My 3 closest GFs and I have a Sunday tradition where we go to pub night at an awesome local restaurant, just the 4 of us. Not everyone makes it every week, but it's the one day a week we have a standing date to see each other. I'm an introvert and really value this time with my closest friends, who are all super extroverted but know me well and always make a point of listening to my stories about what's going on in my life. It's a great friendship and a real "safe place" and we all look forward to it every week.
Well this week one of the girls (let's call her Carole) informed the rest of us that she was discussing her weekend plans with another girl (Becky) and that Becky has sort of invited herself to our Sunday hangout. Carole just notified us via group text message what happened, and that she "couldn't say no without hurting Becky's feelings" and that she "wanted to run it by the group" to see if we were cool with her coming (which is not really "running it by us", but rather informing us after the fact... by I digress). Of course the other two responded with an enthusiastic "yes" and now I feel like a jerk for being annoyed (I haven't actually responded yet).

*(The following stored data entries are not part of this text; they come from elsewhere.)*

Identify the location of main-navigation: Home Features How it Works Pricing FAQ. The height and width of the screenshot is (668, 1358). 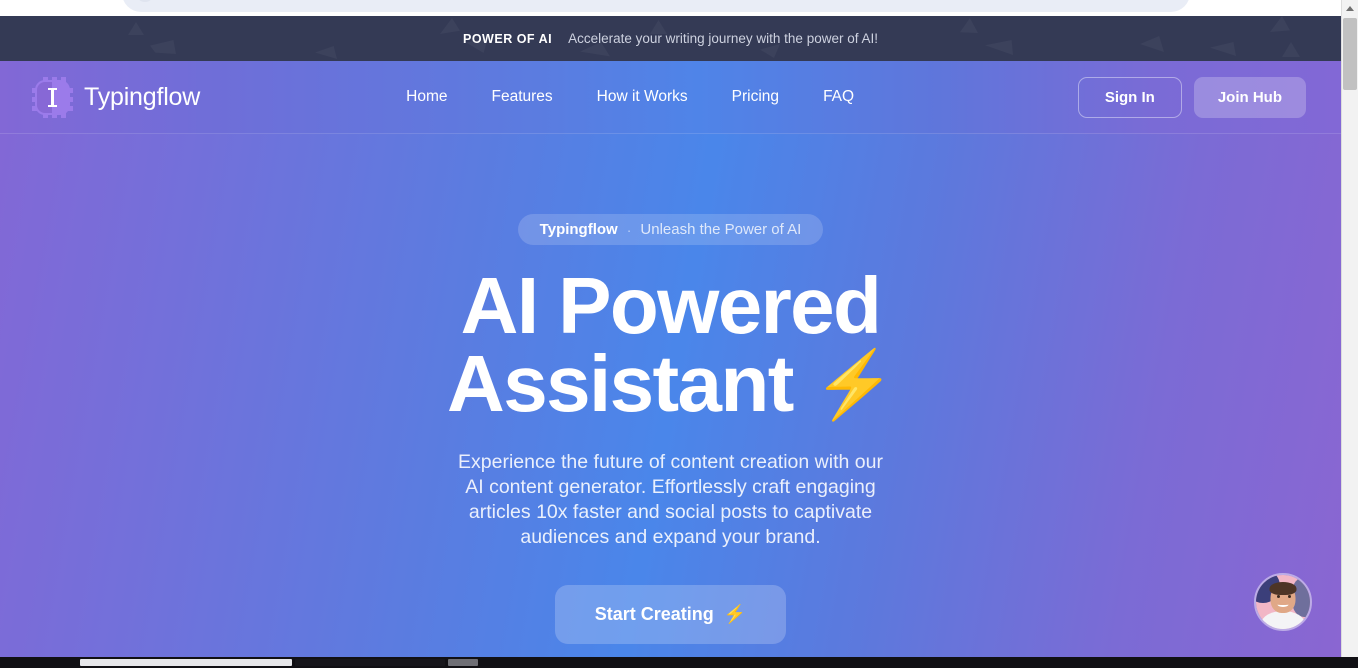
(630, 97).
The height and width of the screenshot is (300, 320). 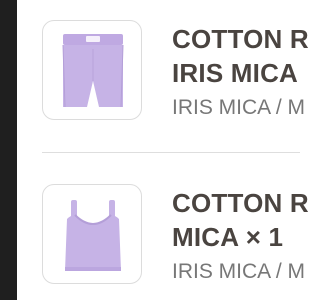 I want to click on divider, so click(x=171, y=152).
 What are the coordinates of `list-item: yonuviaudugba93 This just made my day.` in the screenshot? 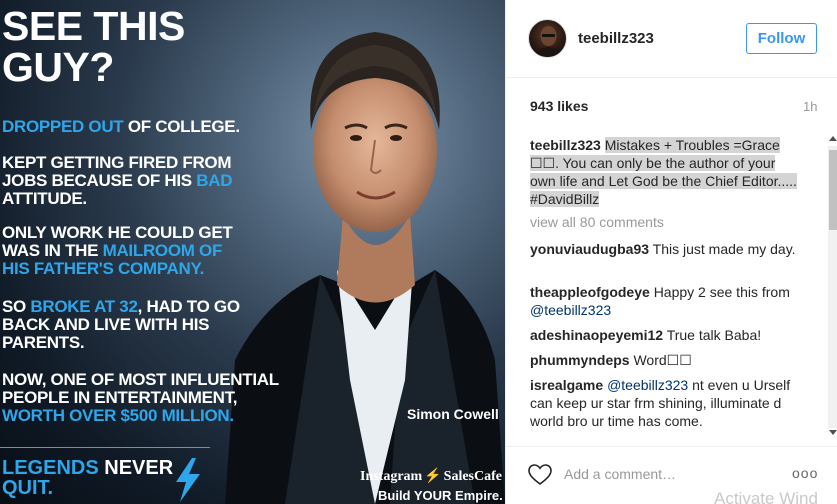 It's located at (663, 249).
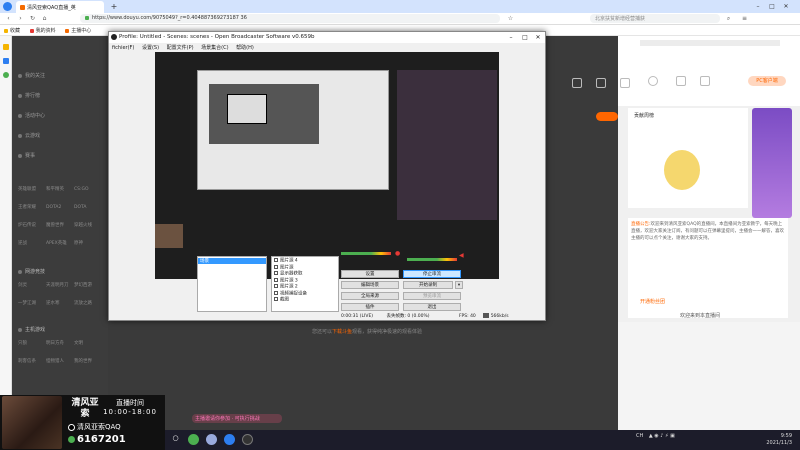 The image size is (800, 450). I want to click on menu-icon: ≡, so click(744, 18).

I wish I didn't mind, but I do. It feels super whiny and SS-y when I say it out loud, and i actually really do like Becky, but adding other people changes the group dynamic and makes it not as enjoyable/comfortable for me. This is something I put into my weekly budget because it's such a value-added activity in my life. I'm annoyed at Carole's "ask for forgiveness" approach here because she knows I'm the introvert of the group, and the one who prefers to hang out in smaller groups, and the only one who's likely to really mind. It puts me in an awkward position.
So at this point my only options are to either a) go and spend $ on an activity I won't enjoy that much (I'll barely be able to get a word in, and also am not close enough with Becky that I'd feel comfortable discussing all my stuff with her there), or b) stay home and save my money for next week, knowing the girls will know why I bailed.
Any other introverts out there who would be annoyed by this, or am I being unreasonable here?